Comprehending (or proving) this can be as frustrating as understanding the differences between Newtonian and quantum physics and the possibility that the same object can be in two places at the same time. Central banks with their historical models do not yet comprehend the impotence of credit creation on the real economy at the zero bound. Increasingly, however, it is becoming obvious that as yields move closer and closer to zero, credit increasingly behaves like cash and loses its multiplicative power of monetary expansion for which the fractional reserve system was designed.
Finance – instead of functioning as a building block of the real economy – breaks it down. Investment is discouraged rather than encouraged due to declining ROIs and ROEs. In turn, financial economy asset class structures such as money market funds, banking, insurance, pensions, and even household balance sheets malfunction as the historical returns necessary to justify future liabilities become impossible to attain. Yields for savers become too low to meet liabilities. Both the real and the finance-based economies become threatened with the zero-based, nearly free money available for the taking. It’s as if the rules of finance, like the quantum rules of particles, have reversed or at least negated what we historically believed to be true.

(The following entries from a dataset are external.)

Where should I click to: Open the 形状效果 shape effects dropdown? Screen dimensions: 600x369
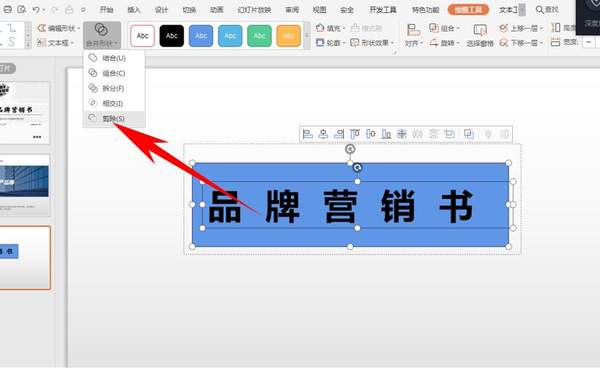pyautogui.click(x=372, y=43)
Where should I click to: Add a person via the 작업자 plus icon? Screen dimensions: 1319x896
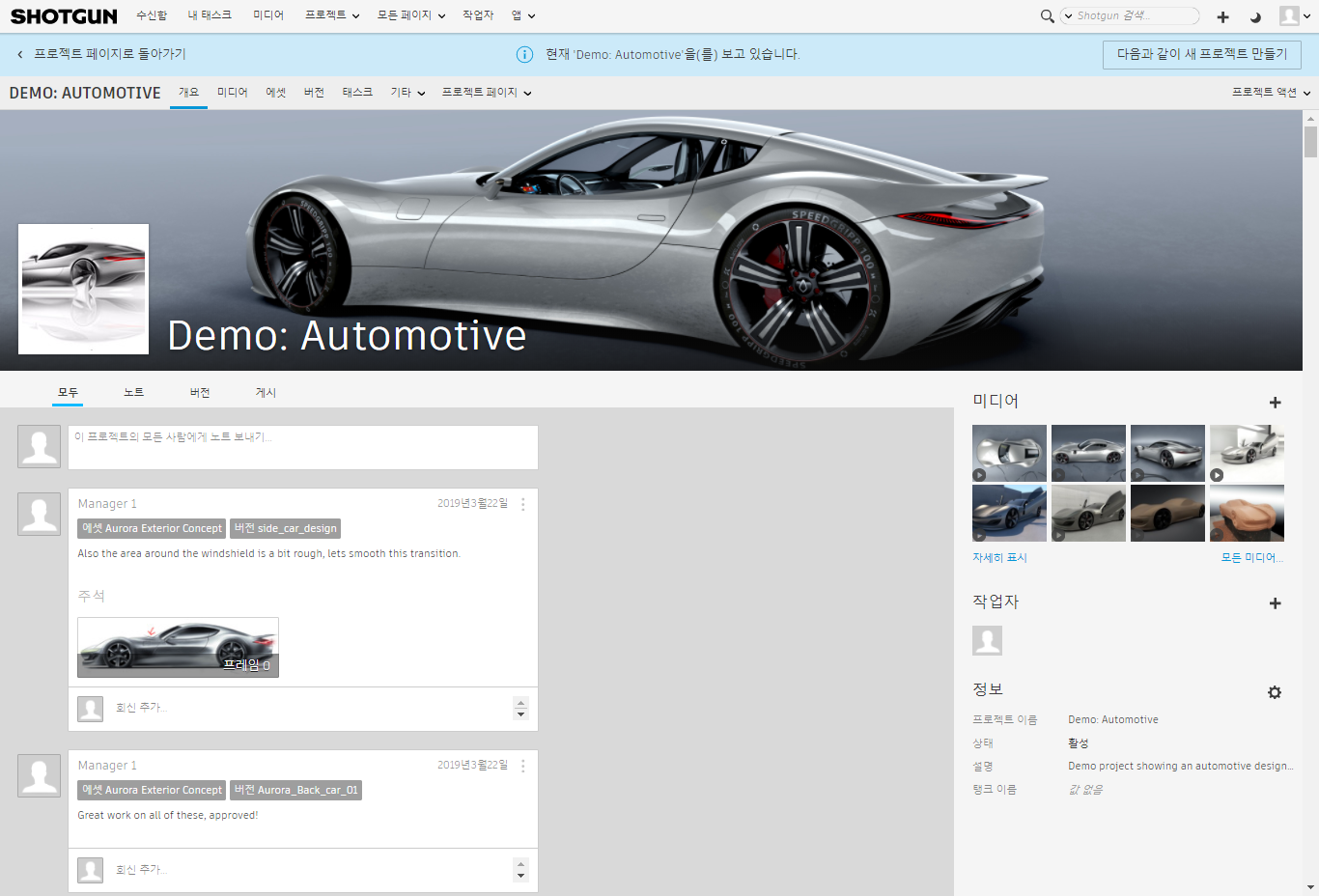[1276, 602]
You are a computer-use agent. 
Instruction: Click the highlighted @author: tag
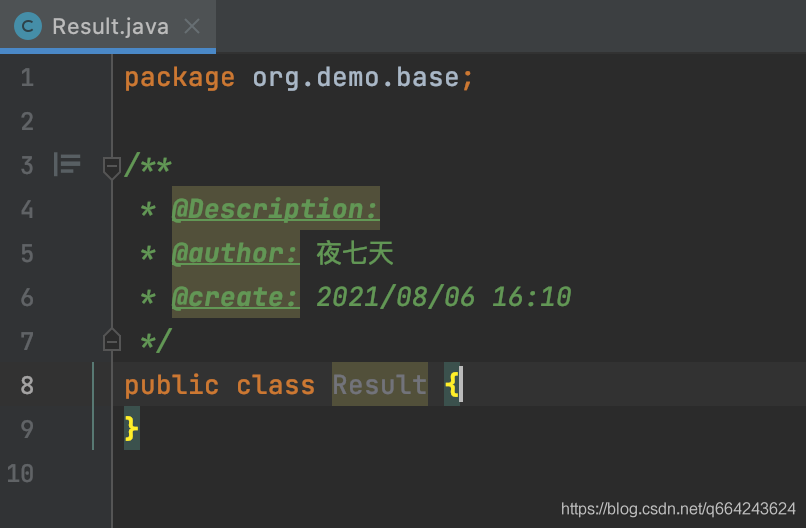pos(235,252)
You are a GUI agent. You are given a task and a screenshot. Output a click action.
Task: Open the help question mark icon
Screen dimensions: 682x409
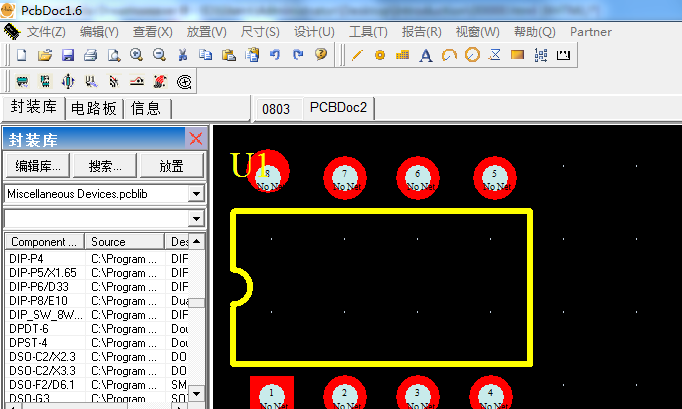click(321, 55)
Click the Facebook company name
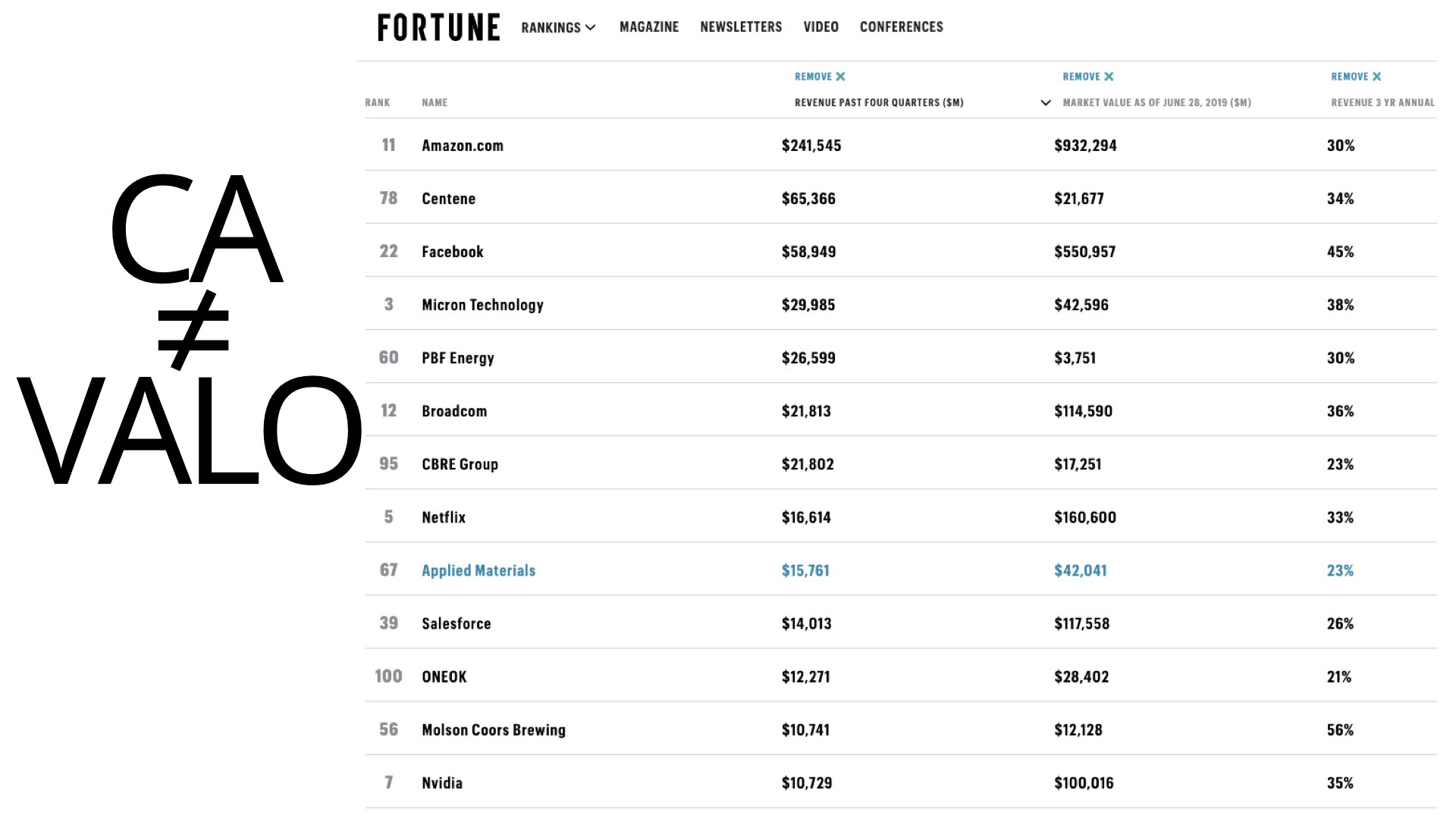 (453, 252)
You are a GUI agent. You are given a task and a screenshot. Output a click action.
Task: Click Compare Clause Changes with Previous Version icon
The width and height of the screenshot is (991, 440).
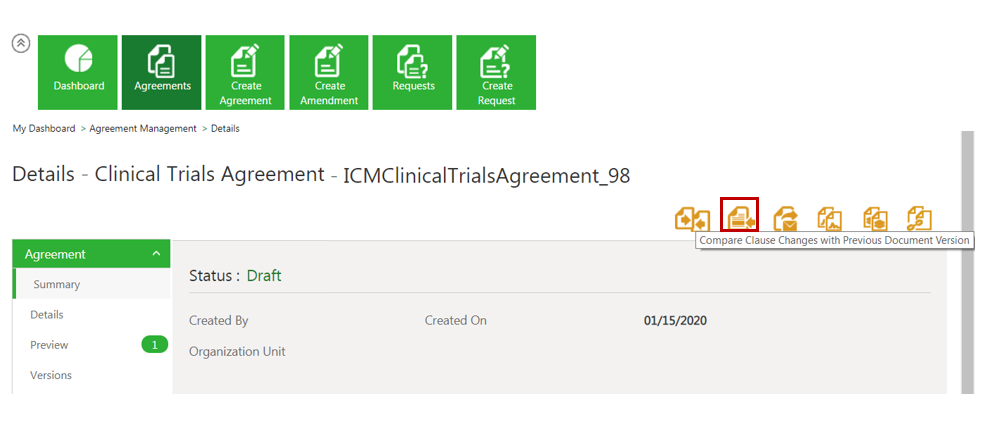(x=740, y=216)
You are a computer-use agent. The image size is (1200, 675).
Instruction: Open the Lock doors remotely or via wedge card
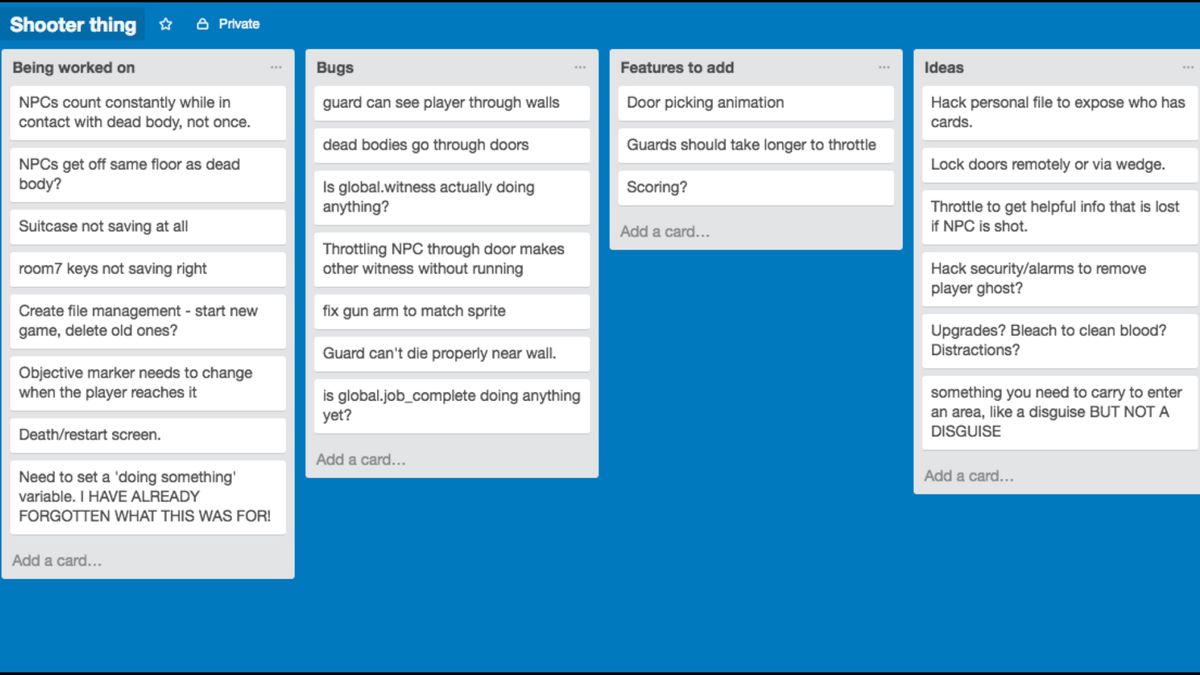(1058, 164)
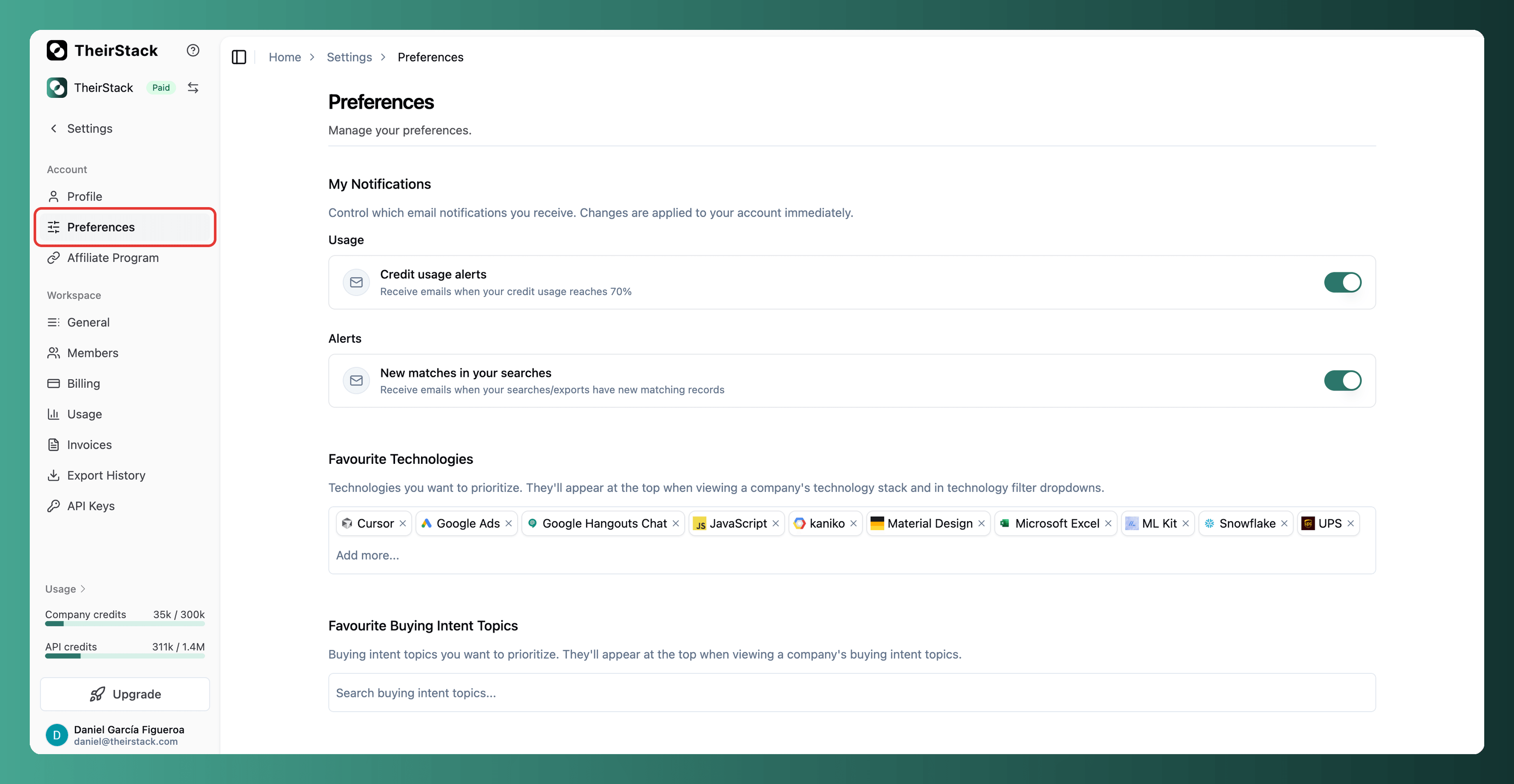Click the Upgrade button
The image size is (1514, 784).
[x=125, y=694]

And so that is why – at some future date – at some future Ides of March or May or November 2015, asset returns in many categories may turn negative. What to consider in such a strange new world? High-quality assets with stable cash flows. Those would include Treasury and high-quality corporate bonds, as well as equities of lightly levered corporations with attractive dividends and diversified revenues both operationally and geographically. With moments of liquidity having already been experienced in recent months, 2015 may see a continuing round of musical chairs as riskier asset categories become less and less desirable.

Debt supercycles in the process of reversal are not favorable events for future investment returns. Father Time in 2015 is not the babe with a top hat in our opening cartoon. He is the grumpy old codger looking forward to his almost inevitable “Ides” sometime during the next 12 months. Be cautious and content with low positive returns in 2015. The time for risk taking has passed.